• _Assignment_:
Skipping all pictures, print exactly the lines below from the one with "Screen dimensions: 1568x774" through the final line.

Records drawn from a dataset:

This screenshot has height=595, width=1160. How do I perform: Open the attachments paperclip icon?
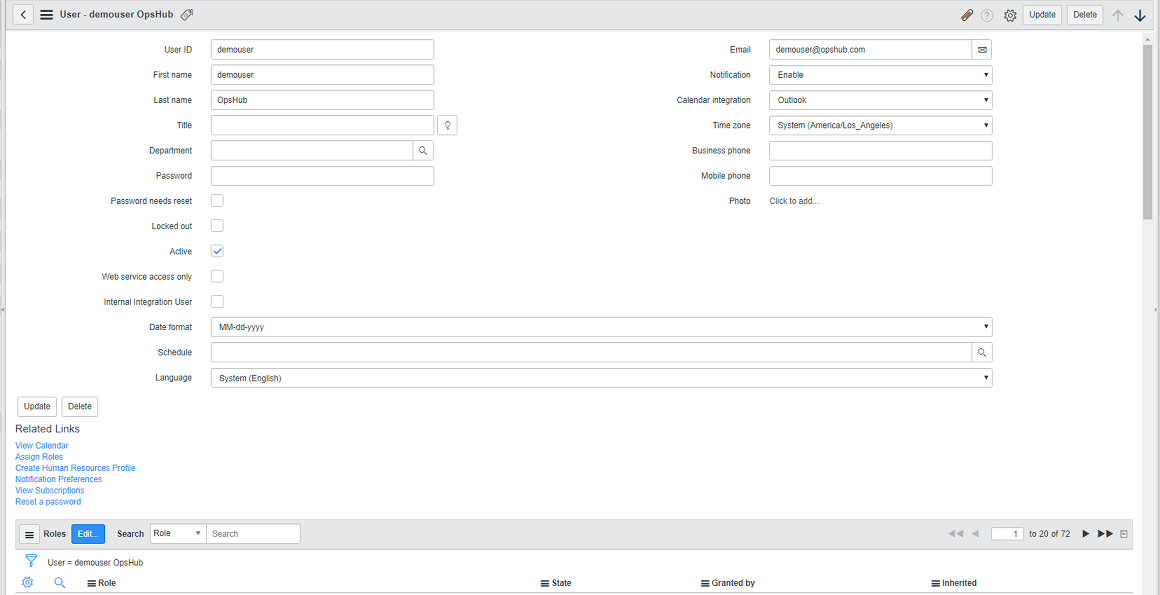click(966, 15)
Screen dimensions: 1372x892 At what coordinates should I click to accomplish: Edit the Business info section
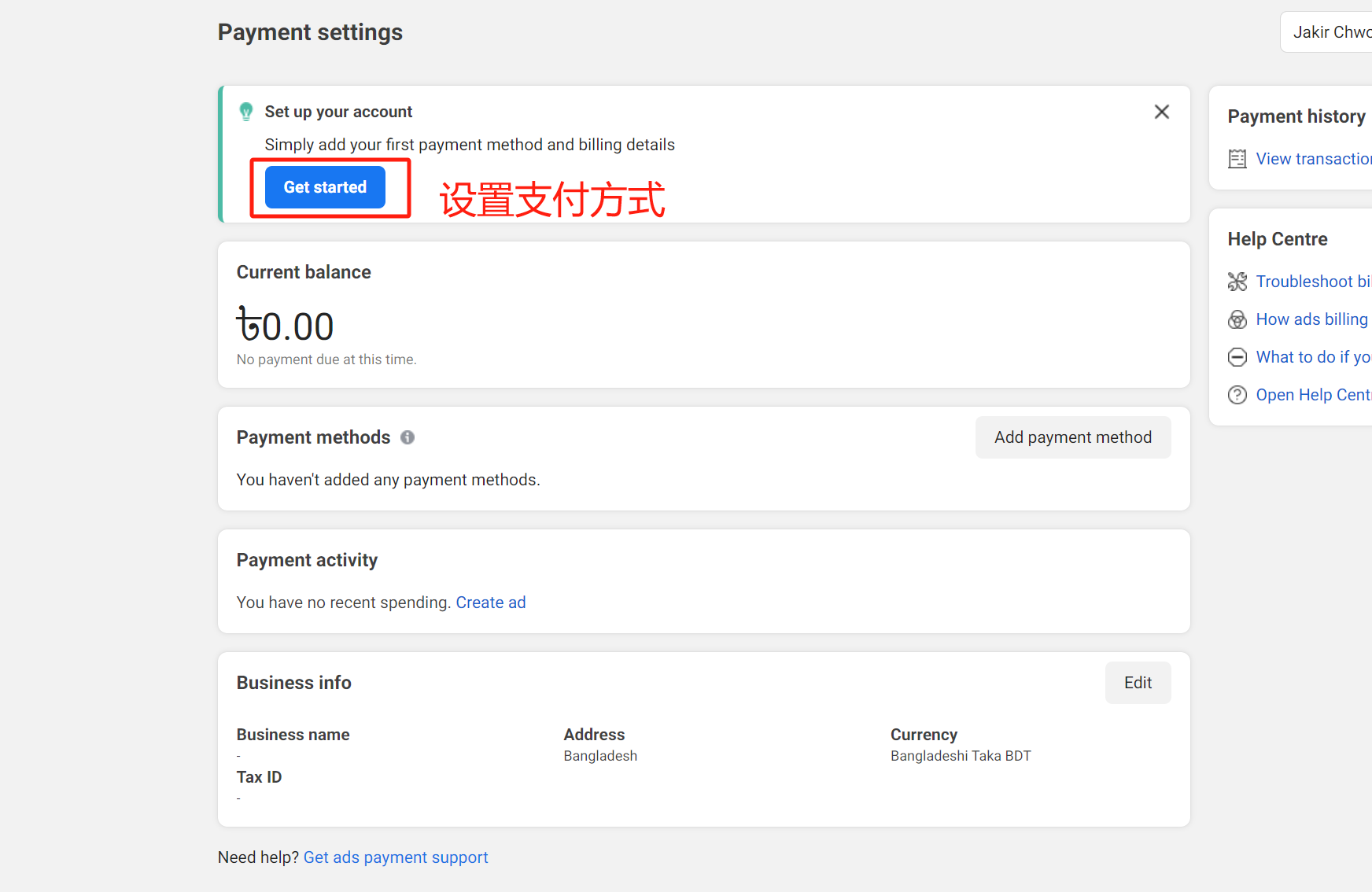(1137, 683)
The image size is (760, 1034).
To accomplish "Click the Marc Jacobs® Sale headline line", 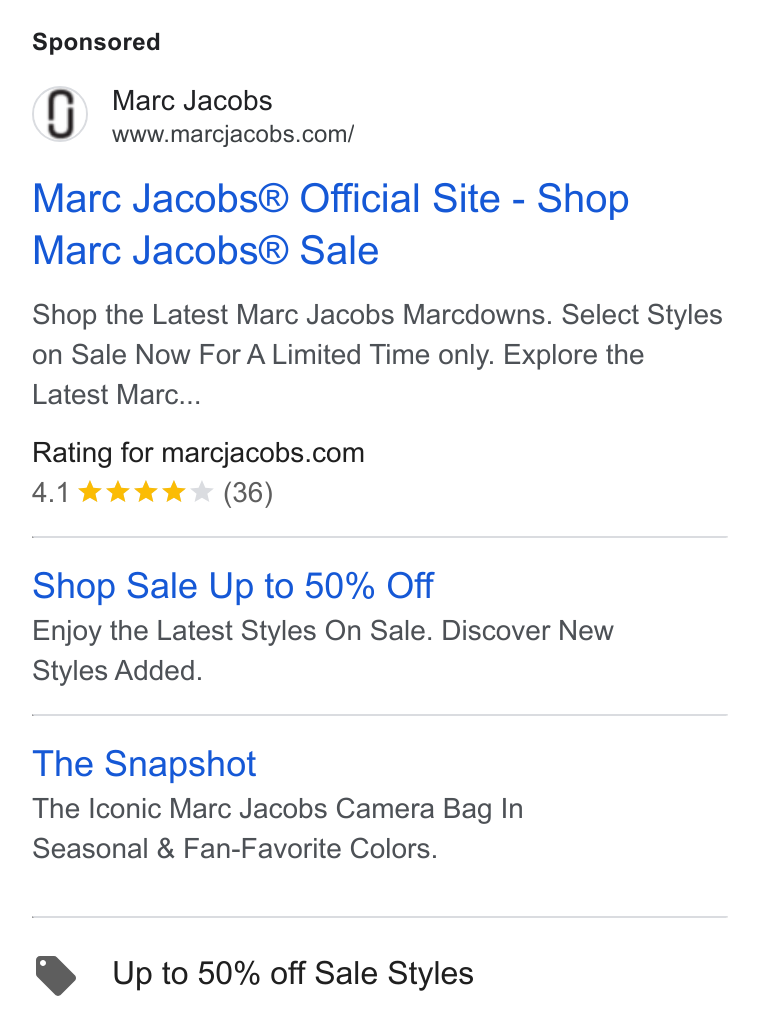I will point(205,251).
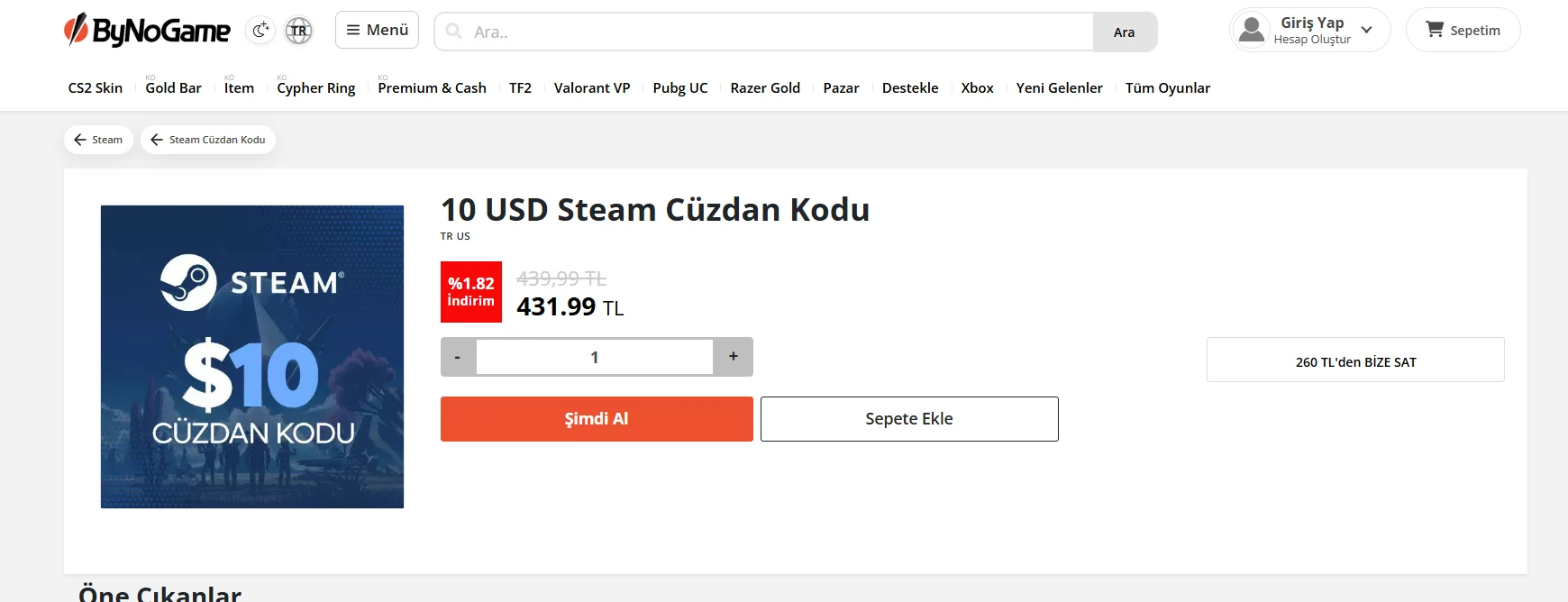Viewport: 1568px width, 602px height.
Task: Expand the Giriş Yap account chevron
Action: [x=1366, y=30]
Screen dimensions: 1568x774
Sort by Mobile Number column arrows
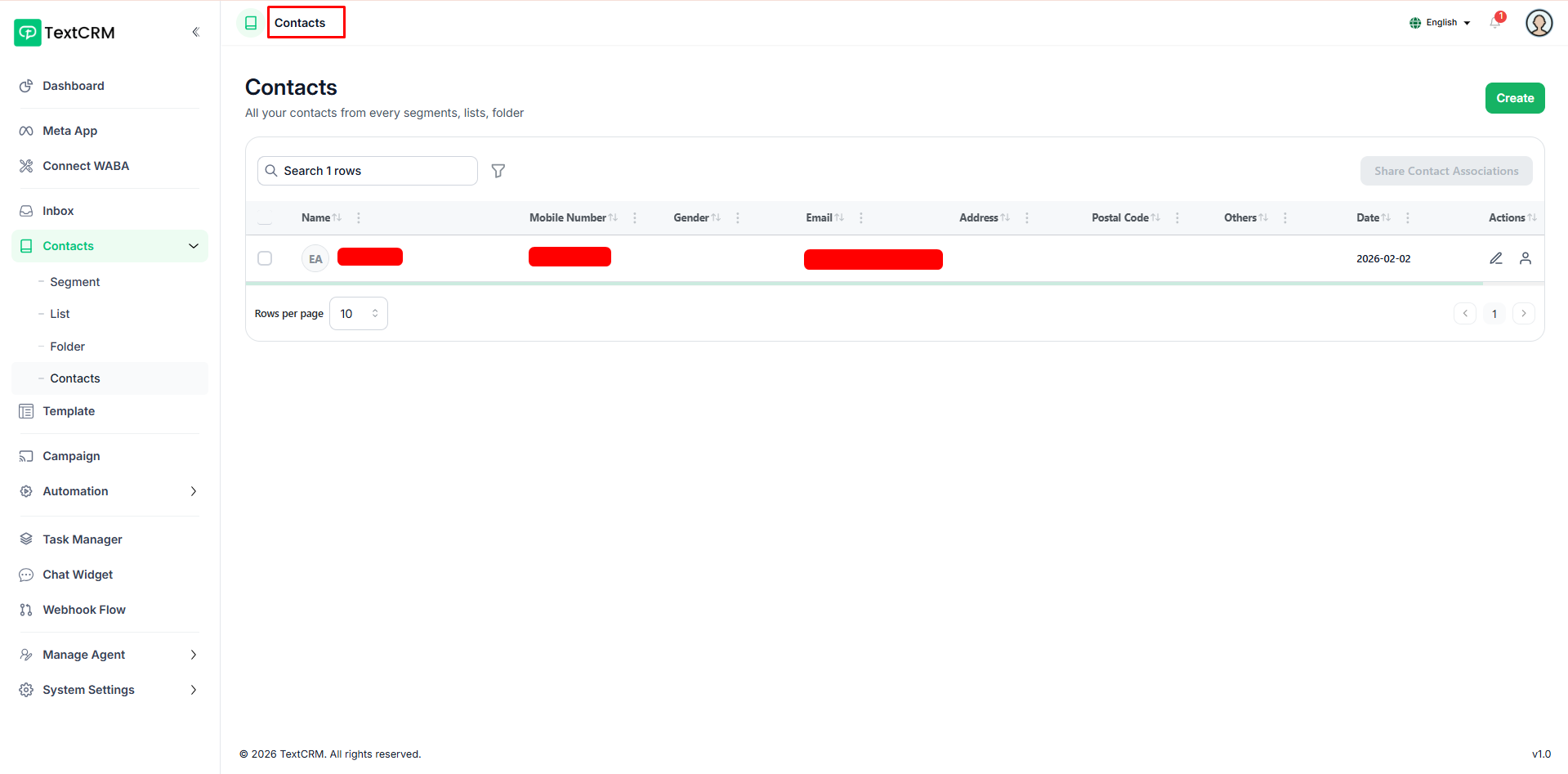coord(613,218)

• _Exercise solution_:
Screen dimensions: 1568x774
Sort by Mobile Number column arrows
coord(613,218)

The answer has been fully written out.